Uterine side effects of tamoxifen: a need for systematic pretreatment screening

Abstract

Objective: To determine the effect of tamoxifen on the endometrium in postmenopausal women with breast cancer and to try to identify, by pretreatment screening, subjects at higher risk of developing endometrial cancer.

Methods: Between January 1993 and January 1996, 264 postmenopausal women with breast cancer were studied prospectively with pelvic ultrasonography. Outpatient hysteroscopy and endometrial biopsy were done if ultrasound abnormalities were detected. Initial endometrial evaluation was done before treatment with tamoxifen was started, 20 mg daily, and annually thereafter. Attention was focused on endometrial lesions and, especially, endometrial hyperplasia, which was defined according to World Health Organization classification. Endometrial hyperplasia was subdivided into two broad categories: hyperplasia without cytological atypia and hyperplasia with cytological atypia. Adenocarcinoma in situ was defined as a well-differentiated endometrial carcinoma confined to the endometrial mucosa without myometrial invasion.

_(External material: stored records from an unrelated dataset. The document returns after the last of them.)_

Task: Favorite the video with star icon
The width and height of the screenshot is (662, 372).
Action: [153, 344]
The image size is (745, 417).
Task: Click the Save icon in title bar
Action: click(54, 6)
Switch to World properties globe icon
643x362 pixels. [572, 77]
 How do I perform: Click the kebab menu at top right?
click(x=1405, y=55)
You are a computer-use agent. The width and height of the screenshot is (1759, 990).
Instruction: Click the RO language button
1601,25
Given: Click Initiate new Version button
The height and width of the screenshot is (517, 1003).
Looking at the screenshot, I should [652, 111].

Results: Forty-six women (17.4%) had asymptomatic endometrial lesions diagnosed before starting tamoxifen, and two of these were atypical lesions. Patients with initial lesions and those without initial lesions were followed separately. At 3 years of follow-up, the incidence of atypical lesions was significantly higher in women with lesions initially than in those without (three lesions among nine women versus one lesion among 51 women, P = .009).

Conclusion: It appears that a group of high-risk subjects can be defined on the basis of endometrial evaluation before tamoxifen therapy; these women should be followed carefully because of the high incidence of severe atypical lesions.